(WORK TASK):
Please copy out the entries below exactly, beginning with the line that contains "You are a computer-use agent. The height" and ending with the line that contains "Given: Click the Kraken hot wallet icon", and include nothing outside that span.
[DATA FOR REVIEW — start]
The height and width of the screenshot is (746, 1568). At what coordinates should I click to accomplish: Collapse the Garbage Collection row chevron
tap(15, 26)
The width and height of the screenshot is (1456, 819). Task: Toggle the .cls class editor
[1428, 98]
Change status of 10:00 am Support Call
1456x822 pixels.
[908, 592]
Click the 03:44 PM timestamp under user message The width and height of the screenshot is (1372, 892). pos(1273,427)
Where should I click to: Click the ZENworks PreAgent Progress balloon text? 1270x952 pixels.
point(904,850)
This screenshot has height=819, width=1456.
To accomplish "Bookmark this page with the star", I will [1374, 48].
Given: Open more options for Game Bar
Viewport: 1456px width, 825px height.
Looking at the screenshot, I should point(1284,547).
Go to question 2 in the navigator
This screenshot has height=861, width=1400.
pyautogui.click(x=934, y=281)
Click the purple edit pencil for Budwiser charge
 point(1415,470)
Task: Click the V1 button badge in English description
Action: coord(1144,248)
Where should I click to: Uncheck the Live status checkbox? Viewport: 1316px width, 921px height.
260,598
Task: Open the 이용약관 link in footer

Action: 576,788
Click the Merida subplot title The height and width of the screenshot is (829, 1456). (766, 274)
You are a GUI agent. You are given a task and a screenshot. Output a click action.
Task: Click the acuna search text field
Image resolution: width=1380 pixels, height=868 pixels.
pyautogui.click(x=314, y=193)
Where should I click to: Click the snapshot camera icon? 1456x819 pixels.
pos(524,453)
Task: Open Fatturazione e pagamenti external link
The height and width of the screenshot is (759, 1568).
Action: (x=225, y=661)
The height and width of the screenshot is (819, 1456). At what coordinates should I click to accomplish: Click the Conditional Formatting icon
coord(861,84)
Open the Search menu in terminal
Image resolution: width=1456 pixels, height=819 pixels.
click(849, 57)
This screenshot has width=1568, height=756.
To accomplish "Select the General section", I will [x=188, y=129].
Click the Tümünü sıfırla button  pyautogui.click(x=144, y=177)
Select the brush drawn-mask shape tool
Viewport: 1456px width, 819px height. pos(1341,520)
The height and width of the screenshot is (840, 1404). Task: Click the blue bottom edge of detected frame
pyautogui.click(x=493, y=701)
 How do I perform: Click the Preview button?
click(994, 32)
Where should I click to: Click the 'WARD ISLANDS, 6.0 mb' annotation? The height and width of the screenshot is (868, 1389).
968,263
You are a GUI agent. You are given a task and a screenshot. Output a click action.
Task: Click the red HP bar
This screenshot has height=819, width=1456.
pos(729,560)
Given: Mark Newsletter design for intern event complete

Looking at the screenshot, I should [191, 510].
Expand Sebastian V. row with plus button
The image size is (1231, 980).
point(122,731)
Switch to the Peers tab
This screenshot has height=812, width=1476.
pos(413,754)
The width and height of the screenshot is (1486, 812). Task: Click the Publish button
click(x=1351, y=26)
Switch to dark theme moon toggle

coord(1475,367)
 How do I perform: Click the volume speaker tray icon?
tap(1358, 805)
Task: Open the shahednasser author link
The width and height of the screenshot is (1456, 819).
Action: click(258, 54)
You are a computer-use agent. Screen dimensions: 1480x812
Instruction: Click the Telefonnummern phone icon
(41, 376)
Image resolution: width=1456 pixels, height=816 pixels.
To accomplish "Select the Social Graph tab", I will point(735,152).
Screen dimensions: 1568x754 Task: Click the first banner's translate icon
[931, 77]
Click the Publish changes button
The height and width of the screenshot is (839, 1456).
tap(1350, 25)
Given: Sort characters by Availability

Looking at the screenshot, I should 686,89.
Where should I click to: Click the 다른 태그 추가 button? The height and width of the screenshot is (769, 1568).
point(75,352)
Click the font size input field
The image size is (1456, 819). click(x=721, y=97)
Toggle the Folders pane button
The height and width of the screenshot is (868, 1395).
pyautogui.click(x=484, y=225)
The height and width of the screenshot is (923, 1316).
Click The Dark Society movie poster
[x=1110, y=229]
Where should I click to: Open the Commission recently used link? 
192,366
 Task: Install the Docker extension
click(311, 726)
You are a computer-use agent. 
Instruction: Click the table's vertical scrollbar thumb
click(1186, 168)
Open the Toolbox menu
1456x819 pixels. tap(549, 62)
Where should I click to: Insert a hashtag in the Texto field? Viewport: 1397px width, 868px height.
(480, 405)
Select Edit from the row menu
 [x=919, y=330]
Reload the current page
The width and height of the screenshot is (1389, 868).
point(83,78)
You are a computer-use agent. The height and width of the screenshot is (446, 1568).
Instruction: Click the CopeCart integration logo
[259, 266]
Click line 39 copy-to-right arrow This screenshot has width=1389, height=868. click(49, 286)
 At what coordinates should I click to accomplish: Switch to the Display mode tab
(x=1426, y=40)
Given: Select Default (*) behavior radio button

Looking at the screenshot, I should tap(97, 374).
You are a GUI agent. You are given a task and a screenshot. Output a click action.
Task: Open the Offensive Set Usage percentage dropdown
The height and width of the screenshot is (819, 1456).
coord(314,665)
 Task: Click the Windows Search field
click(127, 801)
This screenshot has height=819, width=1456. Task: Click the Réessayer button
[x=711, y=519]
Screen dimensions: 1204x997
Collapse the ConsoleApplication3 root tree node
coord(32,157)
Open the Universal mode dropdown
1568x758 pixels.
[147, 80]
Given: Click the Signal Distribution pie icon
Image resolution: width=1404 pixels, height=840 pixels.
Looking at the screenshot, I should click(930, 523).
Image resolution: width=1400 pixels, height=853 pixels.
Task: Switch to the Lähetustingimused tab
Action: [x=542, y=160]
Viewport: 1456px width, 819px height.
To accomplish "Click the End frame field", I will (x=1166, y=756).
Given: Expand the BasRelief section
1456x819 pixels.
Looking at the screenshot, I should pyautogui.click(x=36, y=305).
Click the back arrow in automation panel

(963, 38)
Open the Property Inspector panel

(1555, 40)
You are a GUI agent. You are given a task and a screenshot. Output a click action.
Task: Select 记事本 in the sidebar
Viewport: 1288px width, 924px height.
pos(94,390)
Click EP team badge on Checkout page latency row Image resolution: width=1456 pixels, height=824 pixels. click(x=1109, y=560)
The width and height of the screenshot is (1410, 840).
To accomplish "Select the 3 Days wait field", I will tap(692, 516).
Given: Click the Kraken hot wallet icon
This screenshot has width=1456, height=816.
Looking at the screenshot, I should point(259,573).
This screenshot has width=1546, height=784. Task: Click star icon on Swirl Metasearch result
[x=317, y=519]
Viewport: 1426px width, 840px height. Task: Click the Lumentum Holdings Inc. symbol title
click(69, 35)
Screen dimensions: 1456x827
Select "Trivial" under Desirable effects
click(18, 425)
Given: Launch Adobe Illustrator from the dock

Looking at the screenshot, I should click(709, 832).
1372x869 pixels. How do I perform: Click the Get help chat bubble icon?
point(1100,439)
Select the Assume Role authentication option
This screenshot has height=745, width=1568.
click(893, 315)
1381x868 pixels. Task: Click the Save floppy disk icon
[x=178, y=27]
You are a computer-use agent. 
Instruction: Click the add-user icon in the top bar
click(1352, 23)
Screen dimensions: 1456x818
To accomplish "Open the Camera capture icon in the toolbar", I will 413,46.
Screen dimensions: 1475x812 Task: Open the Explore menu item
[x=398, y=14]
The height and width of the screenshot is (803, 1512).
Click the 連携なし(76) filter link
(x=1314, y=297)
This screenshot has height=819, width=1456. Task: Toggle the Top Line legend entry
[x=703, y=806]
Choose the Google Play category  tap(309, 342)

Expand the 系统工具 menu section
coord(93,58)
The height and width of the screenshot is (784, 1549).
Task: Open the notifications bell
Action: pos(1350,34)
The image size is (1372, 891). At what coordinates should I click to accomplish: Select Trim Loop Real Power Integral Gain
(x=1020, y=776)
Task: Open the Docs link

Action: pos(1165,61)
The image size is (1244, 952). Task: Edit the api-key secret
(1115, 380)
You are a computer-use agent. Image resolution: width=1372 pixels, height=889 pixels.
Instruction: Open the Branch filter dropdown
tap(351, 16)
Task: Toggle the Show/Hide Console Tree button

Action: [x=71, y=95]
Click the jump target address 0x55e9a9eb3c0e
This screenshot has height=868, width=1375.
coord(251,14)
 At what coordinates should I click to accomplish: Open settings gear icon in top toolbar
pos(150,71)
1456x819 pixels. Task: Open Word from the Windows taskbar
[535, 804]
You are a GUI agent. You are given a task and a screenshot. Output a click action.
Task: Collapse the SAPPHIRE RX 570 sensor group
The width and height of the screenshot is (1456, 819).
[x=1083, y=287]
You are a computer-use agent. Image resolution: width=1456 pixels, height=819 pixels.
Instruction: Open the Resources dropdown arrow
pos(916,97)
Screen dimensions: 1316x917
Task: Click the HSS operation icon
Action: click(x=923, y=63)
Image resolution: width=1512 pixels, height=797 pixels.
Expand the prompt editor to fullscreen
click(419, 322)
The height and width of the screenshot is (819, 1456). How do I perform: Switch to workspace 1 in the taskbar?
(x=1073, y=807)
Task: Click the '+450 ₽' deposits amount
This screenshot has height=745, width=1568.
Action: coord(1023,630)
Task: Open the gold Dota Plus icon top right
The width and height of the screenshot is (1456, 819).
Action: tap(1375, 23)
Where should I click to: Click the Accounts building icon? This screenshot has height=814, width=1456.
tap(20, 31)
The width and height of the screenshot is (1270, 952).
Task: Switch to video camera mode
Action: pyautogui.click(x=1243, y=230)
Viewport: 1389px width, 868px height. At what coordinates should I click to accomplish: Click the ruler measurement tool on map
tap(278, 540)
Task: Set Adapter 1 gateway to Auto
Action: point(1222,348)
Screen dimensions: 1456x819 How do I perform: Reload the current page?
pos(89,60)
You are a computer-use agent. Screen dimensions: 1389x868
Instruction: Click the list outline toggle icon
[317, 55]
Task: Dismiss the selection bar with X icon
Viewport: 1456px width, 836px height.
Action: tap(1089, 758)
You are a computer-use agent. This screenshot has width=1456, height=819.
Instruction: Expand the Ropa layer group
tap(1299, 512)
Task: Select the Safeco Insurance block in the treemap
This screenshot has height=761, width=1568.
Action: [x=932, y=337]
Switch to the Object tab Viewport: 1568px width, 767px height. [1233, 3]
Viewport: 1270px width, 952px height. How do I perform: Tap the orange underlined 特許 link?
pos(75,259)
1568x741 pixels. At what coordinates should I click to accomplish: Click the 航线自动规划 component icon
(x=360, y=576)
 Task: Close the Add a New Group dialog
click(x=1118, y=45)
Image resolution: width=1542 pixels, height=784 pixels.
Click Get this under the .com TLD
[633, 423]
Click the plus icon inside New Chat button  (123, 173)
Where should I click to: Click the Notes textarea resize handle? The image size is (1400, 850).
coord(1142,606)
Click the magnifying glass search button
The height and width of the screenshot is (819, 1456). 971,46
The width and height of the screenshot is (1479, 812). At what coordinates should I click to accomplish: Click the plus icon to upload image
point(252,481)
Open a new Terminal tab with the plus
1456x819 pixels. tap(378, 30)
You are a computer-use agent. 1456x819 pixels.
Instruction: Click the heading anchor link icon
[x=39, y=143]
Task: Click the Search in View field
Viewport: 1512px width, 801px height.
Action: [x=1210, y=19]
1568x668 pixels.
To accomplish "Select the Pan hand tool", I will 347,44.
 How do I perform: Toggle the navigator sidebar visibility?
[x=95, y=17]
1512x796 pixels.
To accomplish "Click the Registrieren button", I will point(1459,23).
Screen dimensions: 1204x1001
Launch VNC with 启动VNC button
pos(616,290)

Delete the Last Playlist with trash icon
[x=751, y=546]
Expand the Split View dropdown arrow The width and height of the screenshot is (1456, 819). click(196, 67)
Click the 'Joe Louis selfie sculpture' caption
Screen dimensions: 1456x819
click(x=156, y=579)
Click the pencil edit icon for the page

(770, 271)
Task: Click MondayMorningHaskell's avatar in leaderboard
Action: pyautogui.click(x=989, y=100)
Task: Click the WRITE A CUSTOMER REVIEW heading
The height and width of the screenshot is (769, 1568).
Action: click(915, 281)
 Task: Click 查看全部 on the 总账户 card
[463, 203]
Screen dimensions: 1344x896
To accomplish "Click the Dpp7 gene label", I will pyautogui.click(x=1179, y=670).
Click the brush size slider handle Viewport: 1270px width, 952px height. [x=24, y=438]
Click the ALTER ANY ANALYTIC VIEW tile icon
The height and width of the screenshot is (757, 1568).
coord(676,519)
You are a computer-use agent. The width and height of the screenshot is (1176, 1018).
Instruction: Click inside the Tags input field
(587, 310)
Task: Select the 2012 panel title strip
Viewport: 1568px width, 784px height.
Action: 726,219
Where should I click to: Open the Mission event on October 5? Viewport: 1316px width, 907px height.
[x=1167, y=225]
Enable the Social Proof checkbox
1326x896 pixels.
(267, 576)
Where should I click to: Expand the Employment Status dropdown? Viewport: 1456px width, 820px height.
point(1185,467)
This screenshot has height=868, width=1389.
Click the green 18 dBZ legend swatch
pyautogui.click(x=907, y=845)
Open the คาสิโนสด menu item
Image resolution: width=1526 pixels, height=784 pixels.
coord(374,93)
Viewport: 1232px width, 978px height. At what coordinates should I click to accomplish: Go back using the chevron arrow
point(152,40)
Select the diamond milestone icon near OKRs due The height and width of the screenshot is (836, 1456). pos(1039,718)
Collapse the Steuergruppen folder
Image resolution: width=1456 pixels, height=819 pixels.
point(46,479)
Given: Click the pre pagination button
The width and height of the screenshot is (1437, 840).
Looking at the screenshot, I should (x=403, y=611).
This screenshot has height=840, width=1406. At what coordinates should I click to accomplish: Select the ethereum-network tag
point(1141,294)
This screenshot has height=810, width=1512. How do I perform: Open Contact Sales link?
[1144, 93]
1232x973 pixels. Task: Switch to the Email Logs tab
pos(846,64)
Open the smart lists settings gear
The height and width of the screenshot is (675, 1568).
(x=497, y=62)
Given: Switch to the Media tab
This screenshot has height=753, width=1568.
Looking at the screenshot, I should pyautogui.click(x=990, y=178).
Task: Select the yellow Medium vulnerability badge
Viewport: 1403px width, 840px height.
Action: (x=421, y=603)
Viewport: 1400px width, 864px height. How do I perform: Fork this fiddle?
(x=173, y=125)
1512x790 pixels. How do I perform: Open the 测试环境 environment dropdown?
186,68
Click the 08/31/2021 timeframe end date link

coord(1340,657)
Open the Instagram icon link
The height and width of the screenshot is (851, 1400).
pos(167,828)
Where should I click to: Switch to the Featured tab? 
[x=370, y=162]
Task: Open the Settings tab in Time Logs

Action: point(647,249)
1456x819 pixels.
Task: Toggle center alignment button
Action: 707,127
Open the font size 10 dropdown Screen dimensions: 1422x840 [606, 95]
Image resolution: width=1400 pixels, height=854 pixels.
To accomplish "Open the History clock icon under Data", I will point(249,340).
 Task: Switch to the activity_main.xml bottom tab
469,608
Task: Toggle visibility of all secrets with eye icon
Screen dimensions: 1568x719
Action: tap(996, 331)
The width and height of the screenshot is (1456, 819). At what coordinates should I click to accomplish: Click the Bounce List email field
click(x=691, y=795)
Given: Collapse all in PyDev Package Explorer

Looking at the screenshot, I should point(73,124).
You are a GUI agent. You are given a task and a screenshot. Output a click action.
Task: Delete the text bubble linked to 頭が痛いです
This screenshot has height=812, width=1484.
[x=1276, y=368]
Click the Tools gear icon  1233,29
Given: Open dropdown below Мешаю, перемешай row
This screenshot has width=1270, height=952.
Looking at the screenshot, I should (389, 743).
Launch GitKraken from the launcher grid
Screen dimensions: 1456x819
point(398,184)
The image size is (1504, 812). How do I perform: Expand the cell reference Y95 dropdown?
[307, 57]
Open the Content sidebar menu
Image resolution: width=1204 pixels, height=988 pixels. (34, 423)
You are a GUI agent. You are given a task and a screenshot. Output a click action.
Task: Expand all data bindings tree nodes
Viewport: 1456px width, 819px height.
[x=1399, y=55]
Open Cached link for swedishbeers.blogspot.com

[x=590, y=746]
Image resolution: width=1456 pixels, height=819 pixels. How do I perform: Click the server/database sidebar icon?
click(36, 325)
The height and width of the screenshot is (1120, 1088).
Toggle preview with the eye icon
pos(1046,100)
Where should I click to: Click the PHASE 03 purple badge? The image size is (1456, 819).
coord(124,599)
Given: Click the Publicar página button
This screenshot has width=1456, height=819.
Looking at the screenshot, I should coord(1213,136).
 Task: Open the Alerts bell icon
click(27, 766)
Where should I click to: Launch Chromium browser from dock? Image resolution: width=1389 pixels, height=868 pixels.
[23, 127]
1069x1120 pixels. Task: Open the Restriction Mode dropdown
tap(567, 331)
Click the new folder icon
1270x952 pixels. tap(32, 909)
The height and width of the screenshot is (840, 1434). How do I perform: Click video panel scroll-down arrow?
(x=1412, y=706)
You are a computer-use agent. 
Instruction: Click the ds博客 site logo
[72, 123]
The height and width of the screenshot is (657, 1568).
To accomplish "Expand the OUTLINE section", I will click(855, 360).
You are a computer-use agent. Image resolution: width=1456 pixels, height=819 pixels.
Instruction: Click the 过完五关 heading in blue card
[DATA FOR REVIEW — finish]
(WRITTEN RESPONSE):
You are a computer-use agent. The height and width of the screenshot is (446, 1568).
Instruction: Click the CopeCart integration logo
[259, 266]
Click line 39 copy-to-right arrow This screenshot has width=1389, height=868. click(49, 286)
 At what coordinates should I click to accomplish: Switch to the Display mode tab
(x=1426, y=40)
Given: Select Default (*) behavior radio button

Looking at the screenshot, I should tap(97, 374).
You are a GUI agent. You are given a task and a screenshot. Output a click action.
Task: Open the Offensive Set Usage percentage dropdown
The height and width of the screenshot is (819, 1456).
coord(314,665)
 Task: Click the Windows Search field
click(127, 801)
This screenshot has height=819, width=1456. Task: Click the Réessayer button
[x=711, y=519]
Screen dimensions: 1204x997
Collapse the ConsoleApplication3 root tree node
coord(32,157)
Open the Universal mode dropdown
1568x758 pixels.
[147, 80]
Given: Click the Signal Distribution pie icon
Image resolution: width=1404 pixels, height=840 pixels.
Looking at the screenshot, I should click(930, 523).
Image resolution: width=1400 pixels, height=853 pixels.
Task: Switch to the Lähetustingimused tab
Action: [x=542, y=160]
Viewport: 1456px width, 819px height.
To accomplish "Click the End frame field", I will (x=1166, y=756).
Given: Expand the BasRelief section
1456x819 pixels.
Looking at the screenshot, I should pyautogui.click(x=36, y=305).
Click the back arrow in automation panel

(963, 38)
Open the Property Inspector panel

(1555, 40)
You are a GUI agent. You are given a task and a screenshot. Output a click action.
Task: Select 记事本 in the sidebar
Viewport: 1288px width, 924px height.
pos(94,390)
Click EP team badge on Checkout page latency row Image resolution: width=1456 pixels, height=824 pixels. click(x=1109, y=560)
The width and height of the screenshot is (1410, 840).
To accomplish "Select the 3 Days wait field", I will tap(692, 516).
Given: Click the Kraken hot wallet icon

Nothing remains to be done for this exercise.